VII/XIII. asırda Asya’nın doğu ucundan çıkıp gelen Moğollar bütün Türkistan’ı çiğneyip Mısır dışındaki Orta Doğu’nun da tamamına hâkim oldular ve büyük bir tahribat yaptılar. Ancak bu istîlâ hareketi, onların zulmünden kaçan büyük bir hicret dalgasını da beraberinde getirdi. Türkistan’dan başlayıp Anadolu’da sonlanan bu hicret, orada bir güç teksifini ve sonunda Moğol İstîlâsı sonrasında da bir toparlanışı beraberinde getirdi. Üç asır sonra İran dışındaki bütün Orta Doğu, Balkanlar ve Kuzey Afrika’yı içine alacak olan bu toparlanış; Anadolu’yu güç merkezi hâline getiren hicretlere sebep olan müstevlî Moğolların elbette bilip istedikleri bir husus değildi. Ancak onlar; takdîr-i ilâhînin sevkiyle, yıkmak istedikleri bir medeniyetin yeniden toparlanışına farkında olmadan hizmet ediyorlardı.

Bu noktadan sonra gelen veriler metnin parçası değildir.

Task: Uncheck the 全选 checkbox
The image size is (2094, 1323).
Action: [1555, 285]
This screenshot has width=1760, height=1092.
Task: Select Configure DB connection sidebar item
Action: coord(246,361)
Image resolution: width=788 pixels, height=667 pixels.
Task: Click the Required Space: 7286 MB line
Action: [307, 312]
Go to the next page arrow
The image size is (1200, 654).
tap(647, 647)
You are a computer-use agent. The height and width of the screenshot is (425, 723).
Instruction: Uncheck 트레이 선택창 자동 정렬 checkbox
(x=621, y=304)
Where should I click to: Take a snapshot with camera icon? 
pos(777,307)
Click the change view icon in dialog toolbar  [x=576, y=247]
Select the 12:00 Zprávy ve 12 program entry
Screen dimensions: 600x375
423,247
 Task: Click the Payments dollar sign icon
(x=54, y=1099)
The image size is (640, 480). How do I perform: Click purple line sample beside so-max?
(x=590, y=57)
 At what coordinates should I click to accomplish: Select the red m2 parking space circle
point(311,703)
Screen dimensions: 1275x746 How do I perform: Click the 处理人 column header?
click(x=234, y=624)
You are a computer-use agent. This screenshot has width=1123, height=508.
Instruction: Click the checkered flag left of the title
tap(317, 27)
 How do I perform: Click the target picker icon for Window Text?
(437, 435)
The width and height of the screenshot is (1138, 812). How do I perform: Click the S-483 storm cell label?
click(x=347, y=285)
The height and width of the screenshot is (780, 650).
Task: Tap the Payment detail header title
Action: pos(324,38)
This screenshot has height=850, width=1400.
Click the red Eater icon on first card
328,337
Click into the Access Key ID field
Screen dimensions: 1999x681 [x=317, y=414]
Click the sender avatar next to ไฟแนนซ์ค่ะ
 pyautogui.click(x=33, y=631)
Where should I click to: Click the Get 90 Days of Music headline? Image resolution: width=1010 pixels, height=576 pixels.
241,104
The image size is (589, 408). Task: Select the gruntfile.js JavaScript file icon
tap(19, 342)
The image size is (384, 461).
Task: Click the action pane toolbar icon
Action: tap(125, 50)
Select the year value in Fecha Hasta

Hulâsa; medeniyetlerin doğuş ve yükselişinde, sonradan kahraman ilân edilen öne çıkmış/çıkarılmış fertlerden ziyade, o medeniyeti oluşturan şartlar rol oynar. Fertler ya o şartların sevkiyle ve rüzgârıyla veya onların oluşturduğu fırsatları değerlendirerek bazı başarılar gösterirler. Ekseriyâ sonunda varılacak noktayı bilmeden, hattâ bazen -Moğollar örneğinde olduğu gibi- tam aksini istedikleri hâlde o noktaya varmaya yarayacak hizmetlerde bulunurlar. Bütün bunların böyle olmasını, şartlar hazırlayıp temin eder. İdrak ve şuura sahip olmayan şartlar, elbette kendiliklerinden kâh doğuya kâh batıya yönelmemektedir. Onlar da, iradesi dışında yaprak bile düşmeyen Allâh’ın ilim ve kudreti dairesindedirler. İslâm dünyası olarak -neredeyse- Moğol İstîlâsı ve müstemleke çağını aratacak sıkıntılı bir devir yaşadığımız bu fevkalâde günlerde, şartların yeni bir istikamet alıp yeni bir yükselişe yol vermesinin arifesinde olduğumuz hissediliyor. Duâ edelim ki şartlar bizim yükselişimizi hazırlasın. Ancak Allah Teâlâ çok âdil olup -müslüman bile olsa- kimseye iltimas geçmez ve hardal tanesi kadar da olsa hiçbir emeği boşa çıkarmaz. Dolayısıyla ancak çabalayıp gayret etmemiz hâlinde, sözünü ettiğimiz şartları bizim istediğimiz mecrâya sevk edecektir. Yazımız boyunca hep şartları öne çıkarıp belirleyici gördüğümüzü fertleri ise; geri plâna attığımızı söyleyecek, itiraz edeceksiniz. Evet; yazımızın başını unutmuş değiliz, kanaatimizi değiştirmiş de değiliz. Yine aynı şekilde düşünüyoruz. Ancak işin püf noktası şurada:

Şartları oluşturup bir doğunun bir batının lehine sevk eden hikmeti yüce Mevlâ, bu sevkin yönünü gelişigüzel belirlemiyor. Hazırlayıp sevk ettiği o şartlara göre, tesirleri yok hükmünde olan fertlerin gayretlerine bakarak belirliyor. O hâlde bize durmak düşer mi? Haydi gayret edelim, çabalayalım ki Mevlâ şartları, bizi teyit edecek şekilde hazırlasın. O’nun gücü her şeye yeter. O ne güzel Mevlâ, ne güzel yardımcıdır!